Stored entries
-- Begin --

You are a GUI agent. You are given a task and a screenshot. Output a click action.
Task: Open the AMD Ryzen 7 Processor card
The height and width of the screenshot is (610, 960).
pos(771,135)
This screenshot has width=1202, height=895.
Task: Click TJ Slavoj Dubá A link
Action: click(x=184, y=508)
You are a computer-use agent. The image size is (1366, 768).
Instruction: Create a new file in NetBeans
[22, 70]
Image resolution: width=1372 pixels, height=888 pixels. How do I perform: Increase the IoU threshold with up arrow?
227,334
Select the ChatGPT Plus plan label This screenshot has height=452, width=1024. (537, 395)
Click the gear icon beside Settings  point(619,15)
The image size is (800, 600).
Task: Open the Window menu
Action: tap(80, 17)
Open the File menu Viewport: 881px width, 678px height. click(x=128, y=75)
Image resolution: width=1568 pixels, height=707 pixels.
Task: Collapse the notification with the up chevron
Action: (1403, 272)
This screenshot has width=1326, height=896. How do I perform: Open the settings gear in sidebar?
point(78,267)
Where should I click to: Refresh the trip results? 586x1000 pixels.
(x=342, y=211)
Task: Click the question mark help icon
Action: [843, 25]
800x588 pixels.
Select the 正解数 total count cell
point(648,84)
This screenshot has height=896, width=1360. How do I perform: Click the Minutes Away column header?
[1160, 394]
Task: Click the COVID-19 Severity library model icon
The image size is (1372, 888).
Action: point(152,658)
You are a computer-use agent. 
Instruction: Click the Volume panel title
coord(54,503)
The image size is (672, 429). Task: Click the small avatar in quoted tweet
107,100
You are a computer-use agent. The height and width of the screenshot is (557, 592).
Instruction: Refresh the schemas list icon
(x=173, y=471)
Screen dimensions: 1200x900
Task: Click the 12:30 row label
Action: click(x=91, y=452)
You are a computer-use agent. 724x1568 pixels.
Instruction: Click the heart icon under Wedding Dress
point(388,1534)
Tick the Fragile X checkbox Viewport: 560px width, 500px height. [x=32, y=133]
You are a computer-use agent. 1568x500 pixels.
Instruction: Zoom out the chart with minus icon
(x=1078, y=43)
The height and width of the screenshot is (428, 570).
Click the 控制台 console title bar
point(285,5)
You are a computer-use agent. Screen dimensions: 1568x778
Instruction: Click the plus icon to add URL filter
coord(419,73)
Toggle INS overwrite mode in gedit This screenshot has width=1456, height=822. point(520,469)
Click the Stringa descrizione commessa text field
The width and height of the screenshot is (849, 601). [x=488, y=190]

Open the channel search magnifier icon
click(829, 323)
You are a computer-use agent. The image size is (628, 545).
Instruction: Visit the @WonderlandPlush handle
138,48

-- End --

Write out everything from the start of the data down to the line containing "Task: Click TJ Slavoj Dubá A link" as a numbered list, leaving out any blank lines.

- [Answer to this exercise]
1. You are a GUI agent. You are given a task and a screenshot. Output a click action.
2. Task: Open the AMD Ryzen 7 Processor card
3. The height and width of the screenshot is (610, 960).
4. pos(771,135)
5. This screenshot has width=1202, height=895.
6. Task: Click TJ Slavoj Dubá A link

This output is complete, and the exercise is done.